Understanding Performance Limitations in Water Splitting Photoelectrodes at the Nanoscale

Abstract

Photoelectrochemical (PEC) water splitting is a promising route for efficient conversion of solar energy into chemical fuels. In this context, economically viable photosystems are often based of semiconductor thin films which are polycrystalline or nanostructured with highly complex architectures e.g. with boundaries between differently orientated grains, different crystal facet orientations, as well as locally varying composition or phase. These nano- to micrometer properties often control critical processes, such as efficiency and stability, of the macroscale system. To understand the impact of nanoscale properties on the macroscopic performance, we aim at resolving local structural, chemical, and optoelectronic heterogeneities and at elucidating their effect on light-driven processes.In this work, we use a correlative approach to elucidate the nanoscale properties of polycrystalline BiVO4 thin films – a promising material for solar water splitting.
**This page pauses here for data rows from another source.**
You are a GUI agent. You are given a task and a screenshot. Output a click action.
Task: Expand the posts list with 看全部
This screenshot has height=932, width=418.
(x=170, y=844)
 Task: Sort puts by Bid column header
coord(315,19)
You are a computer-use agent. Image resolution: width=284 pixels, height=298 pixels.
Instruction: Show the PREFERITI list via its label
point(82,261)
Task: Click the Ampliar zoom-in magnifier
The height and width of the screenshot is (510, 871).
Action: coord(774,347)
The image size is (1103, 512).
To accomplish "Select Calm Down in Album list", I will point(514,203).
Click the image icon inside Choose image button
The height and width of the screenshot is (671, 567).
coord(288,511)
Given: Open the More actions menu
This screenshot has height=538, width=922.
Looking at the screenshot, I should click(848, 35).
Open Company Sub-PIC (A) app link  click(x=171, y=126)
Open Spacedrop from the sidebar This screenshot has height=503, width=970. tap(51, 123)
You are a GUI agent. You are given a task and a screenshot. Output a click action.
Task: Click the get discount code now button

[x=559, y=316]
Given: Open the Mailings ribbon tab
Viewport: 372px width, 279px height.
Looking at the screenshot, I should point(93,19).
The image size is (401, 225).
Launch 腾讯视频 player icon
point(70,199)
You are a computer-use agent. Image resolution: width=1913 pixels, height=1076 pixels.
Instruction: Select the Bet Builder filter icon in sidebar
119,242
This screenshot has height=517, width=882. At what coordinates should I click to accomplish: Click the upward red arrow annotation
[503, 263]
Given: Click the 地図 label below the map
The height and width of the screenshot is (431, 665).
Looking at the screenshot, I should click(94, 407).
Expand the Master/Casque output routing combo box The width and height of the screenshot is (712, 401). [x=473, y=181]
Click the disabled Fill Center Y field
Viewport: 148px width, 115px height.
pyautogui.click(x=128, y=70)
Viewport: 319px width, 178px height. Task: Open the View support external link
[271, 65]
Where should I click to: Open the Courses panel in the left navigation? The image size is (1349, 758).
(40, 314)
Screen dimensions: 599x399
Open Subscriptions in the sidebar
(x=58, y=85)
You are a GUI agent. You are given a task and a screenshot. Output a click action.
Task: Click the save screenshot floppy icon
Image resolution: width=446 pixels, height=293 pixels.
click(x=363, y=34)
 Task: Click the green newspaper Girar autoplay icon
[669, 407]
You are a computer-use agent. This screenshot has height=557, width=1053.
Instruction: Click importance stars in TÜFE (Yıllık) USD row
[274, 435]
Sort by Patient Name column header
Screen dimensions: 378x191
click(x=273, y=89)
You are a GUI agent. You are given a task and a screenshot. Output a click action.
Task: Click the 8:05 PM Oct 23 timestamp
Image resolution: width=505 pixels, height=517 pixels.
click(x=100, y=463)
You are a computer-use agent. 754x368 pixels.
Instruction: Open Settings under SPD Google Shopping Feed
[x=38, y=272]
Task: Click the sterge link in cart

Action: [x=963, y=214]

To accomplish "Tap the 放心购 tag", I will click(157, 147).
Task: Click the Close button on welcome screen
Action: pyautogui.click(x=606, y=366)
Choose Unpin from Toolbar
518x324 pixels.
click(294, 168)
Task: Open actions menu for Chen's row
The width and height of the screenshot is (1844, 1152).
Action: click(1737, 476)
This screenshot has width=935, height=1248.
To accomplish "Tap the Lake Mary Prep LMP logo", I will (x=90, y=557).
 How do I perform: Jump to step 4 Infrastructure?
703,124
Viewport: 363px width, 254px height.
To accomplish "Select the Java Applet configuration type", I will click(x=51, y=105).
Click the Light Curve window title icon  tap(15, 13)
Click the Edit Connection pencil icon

Mapping of the local charge transport properties by photoconductive atomic force microscopy (pc-AFM) reveals the tolerance to grain boundaries.[1] Interestingly, scanning nearfield infrared microscopy shows strongly varying absorption from VO4 stretching modes between grains and at grain boundaries which correlate with the heterogeneities in the local photoconductivity across the polycrystalline thin films. Furthermore, local temperature-dependent current-voltage spectroscopy show that the low intrinsic bulk conductivity of BiVO4 limits the electron transport through the film, and that the transport mechanism can be attributed to space charge limited current (SCLC) in the presence of trap states.[1] Performing the same measurements in-situ in controlled gas-phase environment reveals the influence of chemical interactions of adsorbed oxygen and water on charge transport and interfacial charge transfer.[2] For BiVO4, we demonstrate that adsorbed oxygen acts as a surface trap state for electrons, which enhances the built-in potential and depletes the BiVO4 layer. Overall, combining insights from different nanoscale techniques generates a comprehensive picture of charge separation, transport, and transfer at the nanoscale. The gained nanoscale understanding of energy materials enables the rational design of durable and efficient solar fuel devices.[1] Eichhorn et al., Nat. Commun. 9, 2597(2018).[2] Eichhorn et al., ACS Appl. Mater. Interfaces, 10, 41, 35129 (2018).